=== WHAT YOU WILL DO ===
1. From the letter about fantasy novel length, pull out the passage that starts with "The following correspondence" and goes on through "Card's follow-up answer.".
2. Pick up the letter about fantasy novel length where it stops, and keep writing it.

=== SUPPLIED TEXT ===
------------
The following correspondence is used with permission from Jason F. Smith. It includes a letter to Mr. Card, OSC's answer, Smith's follow-up letter and Card's follow-up answer.

Letter:

I'm writing to ask your professional opinion on the ideal fantasy novel length for a first time author. I've been told that the overall length of a novel should be between 75,000 and 100,000 words. However, it appears that most fantasy novels are larger (witness the Jordan and Goodkind novels.) Terry Goodkind's first novel (Wizard's First Rule) was huge, around 250,000 words in length. But I've been told to avoid that route. Since I'm writing a series, I have some leeway where I can end the novel.

All things being equal (assuming I have a good story with fresh ideas, characters, and conflicts) which size manuscript gives me the best chance of getting an agent or editor's attention? What are the publisher's looking for right now, what sells the best?
------------
=== DATA ROWS ===
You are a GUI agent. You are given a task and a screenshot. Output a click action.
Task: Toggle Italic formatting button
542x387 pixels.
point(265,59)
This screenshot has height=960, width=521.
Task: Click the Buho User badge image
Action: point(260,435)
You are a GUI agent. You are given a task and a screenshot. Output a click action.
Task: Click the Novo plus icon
------------
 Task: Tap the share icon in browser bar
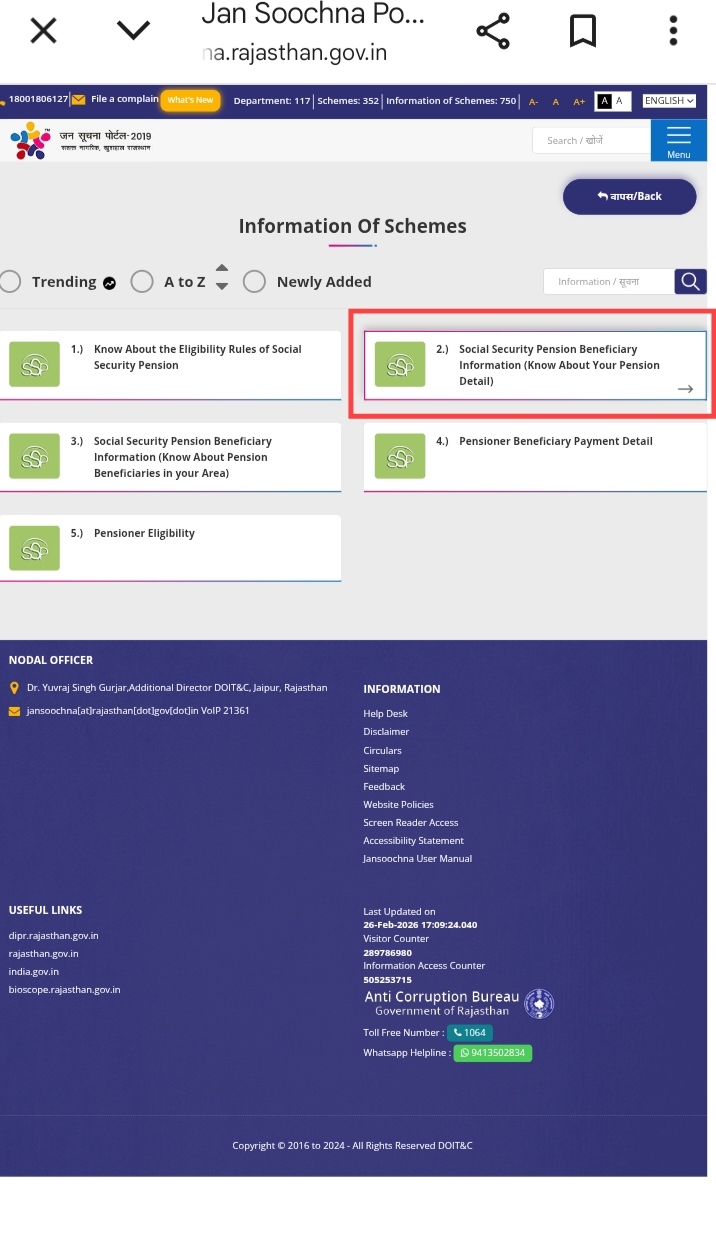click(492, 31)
------------
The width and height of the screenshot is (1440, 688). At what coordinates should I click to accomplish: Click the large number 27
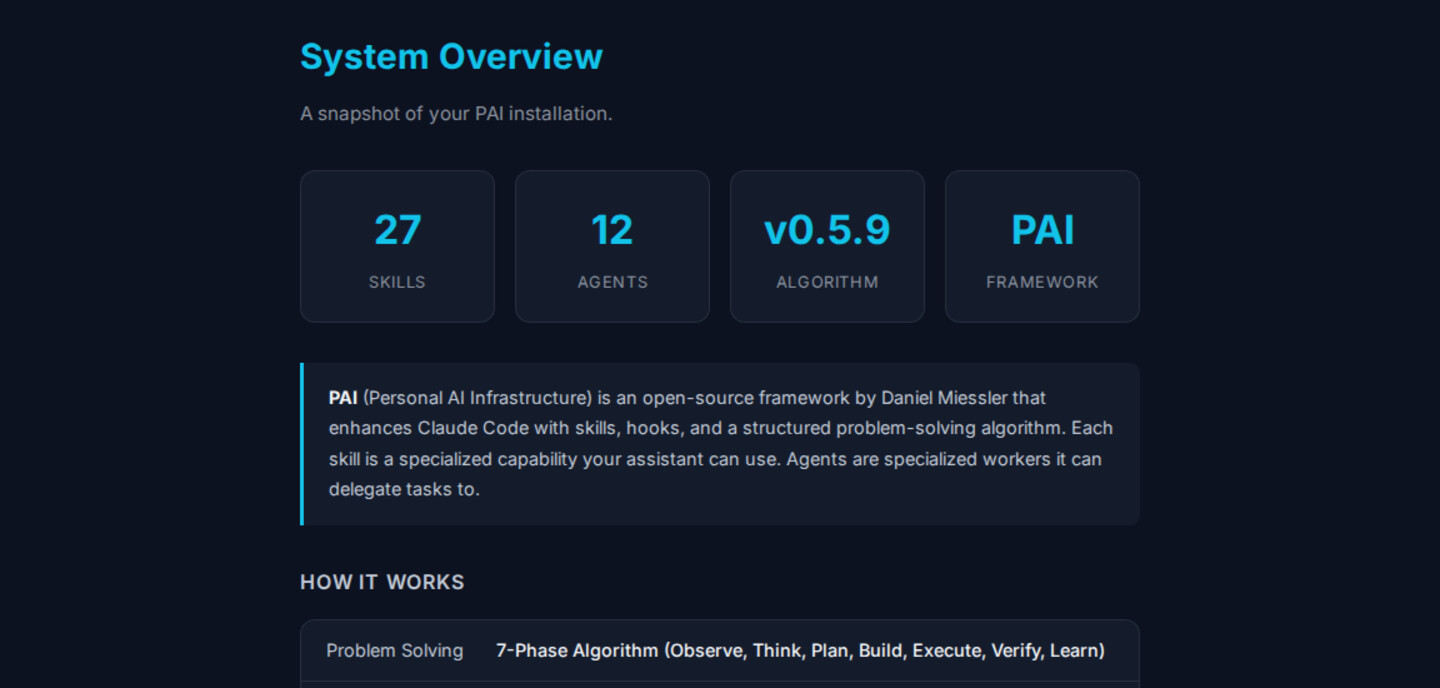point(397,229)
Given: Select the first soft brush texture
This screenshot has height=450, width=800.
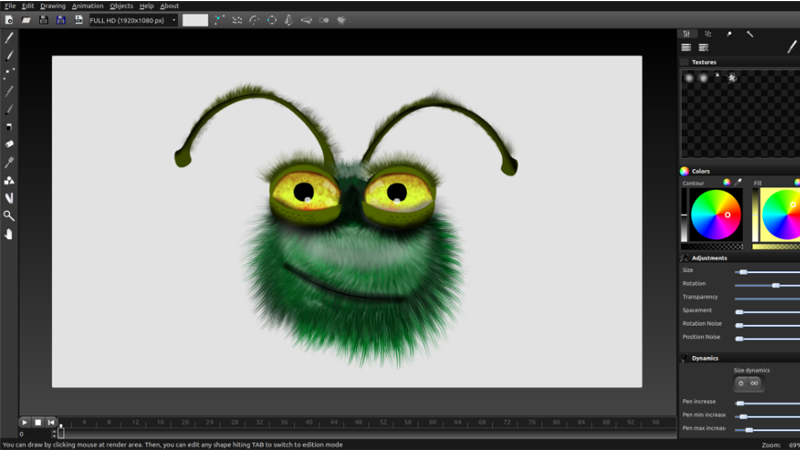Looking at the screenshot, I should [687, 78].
------------
=== RESULTS IN ORDER ===
1.
The following correspondence is used with permission from Jason F. Smith. It includes a letter to Mr. Card, OSC's answer, Smith's follow-up letter and Card's follow-up answer.

2.
Personally I like to buy bigger novels. I feel like I'm getting my money's worth. But the counterpoint is that bigger novels are intimidating and fewer people will buy them. Plus of course paper costs a lot of money these days.

OSC Replies:

There are two main concerns in determining the length of a single volume of a multi-volume work. First, what does the work itself require? While there have been series books that make no attempt at closure, merely stopping the story when a certain number of pages has been reached, most series authors find that they - and their readers - are more satisfied if some major plot threads are resolved near the end of each volume. In a series, there will of course be main plot threads that are not resolved -- that may, in fact, be in something of a cliffhanger situation. But readers will be unsatisfied if there is no closure, and flat out angry if there is only a cliffhanger and no resolution of any kind.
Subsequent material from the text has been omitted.